Job lock: Entrepreneurship lock

Links to all posts in the series to which this post belongs are in the introductory post

While we’re on the subject of the effect of health insurance on job mobility, there’s a related literature focused on a particular type of job transition: from employment to self-employment. Though it’s now the case that the self-employed can deduct health insurance premiums from income, they still potentially face higher costs on the individual market than they might pay for a group-market product since the former (pre-ACA) could be risk (or experience) rated and also includes a higher loading fee than is typical for group-market products.*

Gruber and Madrian included two papers on this subject in their literature review.

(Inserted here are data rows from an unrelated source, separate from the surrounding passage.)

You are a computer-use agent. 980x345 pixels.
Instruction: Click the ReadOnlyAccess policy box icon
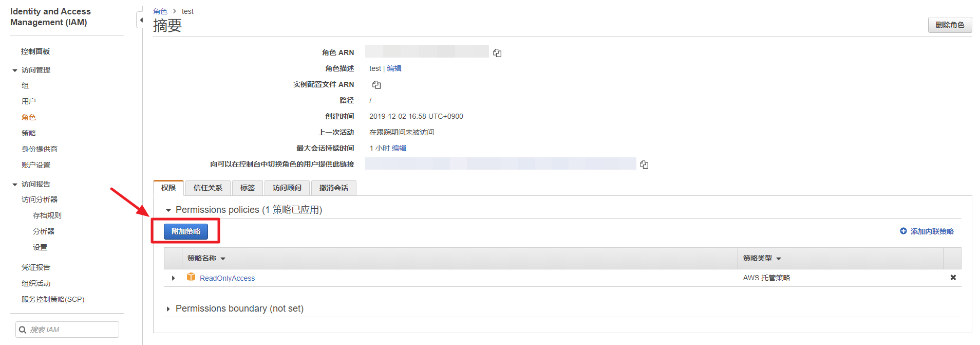pos(191,277)
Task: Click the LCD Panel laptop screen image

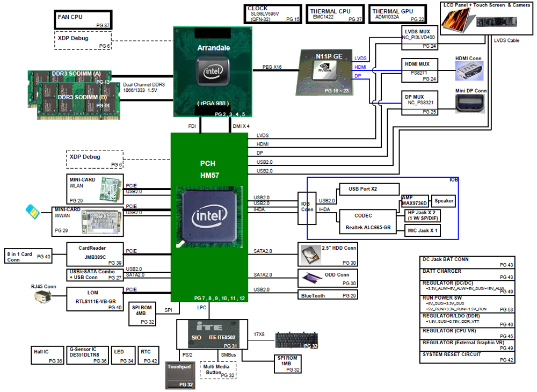Action: (456, 19)
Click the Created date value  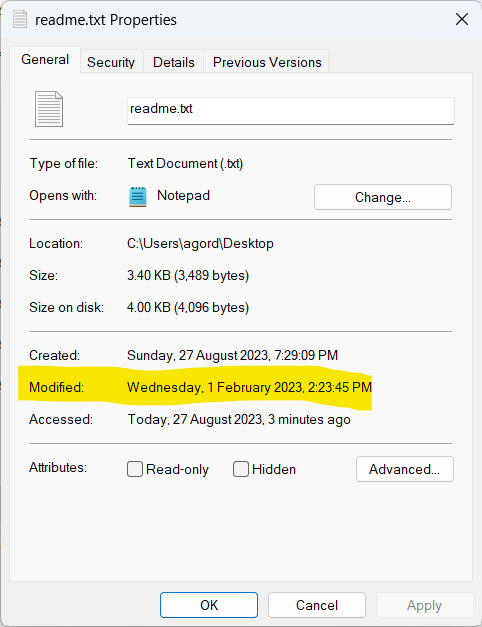click(x=232, y=355)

The first paper on this topic, by Holtz-Eakin, Penrod and Rosen (1996), finds no effect of health insurance on the transition from employment to self-employment. However, they find no affect of most other variables on this transition either (e.g. income, race, education), so the lack of an effect for health insurance may speak more to the quality of the data than to the actual effect of health insurance. Madrian and Lefgren (1998) [unpublished] find some evidence that both continuation coverage and spousal health insurance increase transitions to self-employment.

There are, however, other papers to consider, most published since Gruber and Madrian’s review. Wellington (2001) found that coverage through one’s spouse increased the probability of self-employment between 2.3 and 4.4 percentage points for men and 1.2 and 4.6 percentage points for women.

Selden (2009) exploited the temporal variation in tax deductibility of health insurance for the self-employed (25% deductible in 1986, 30% in 1996, and rose in steps to 100% by 2003) to study rates of coverage for self-employed workers and their spouses. He found that the increase in tax subsidization of such coverage over 1996-2004 expanded private insurance by 1.1 to 1.7 million persons. Velamuri (2012) also exploited self-employment health insurance tax deduction policy to examine the rate of self-employment among women. Those with no spousal health insurance were about 10% more likely to be self-employed when the deductibility rate was higher, compared to women with spousal coverage. 

DeCicca (2010) focused on New Jersey’s 1993 Individual Health Coverage Plan, aimed to facilitate non-employer coverage. He found that the New Jersey law increased self-employment by about 15-25%. Heim et al. (2010) found that the increase in deductibility of health insurance for the self-employed increased self-employment by 9.1-14.9%. More recently, Fairlie, Kapur, and Gates (2011) found a nearly 14% increase in business ownership attributed to turning 65 and going on Medicare. (More on that paper in this prior post.) Gurley-Calvez (2011) found that households claiming the self-employment health insurance deduction were less likely to exit self-employment.

More recently, Heim and Lurie published two papers in 2013 on this subject. Overall, neither found evidence of an increase in self-employment in states that implemented guaranteed issue and community rating regulations. But one found differing effects by age: workers over 40 were more likely to be self-employed in states with these insurance regulations. Finally, an unpublished working paper by Nikpay (2013) examines the connection between the tax subsidization of premiums for the self-employment and insurance market underwriting reforms, finding that tax subsidies have no effect on households with preexisting conditions in states where health-based denial of coverage is permitted. In states where denials are not permitted, a self-employed individual’s household is more responsive to tax subsidies if a member of that household has pre-existing conditions.

The preponderance of evidence from the literature is that “entrepreneurship lock” exists, though there are varying estimates of its extent.

* It is possible that some people could pay less  for an individual market product if, for example, they’re substantially healthier than the group at the employer they left and/or they opt for a less generous plan than they had access to within their employer group.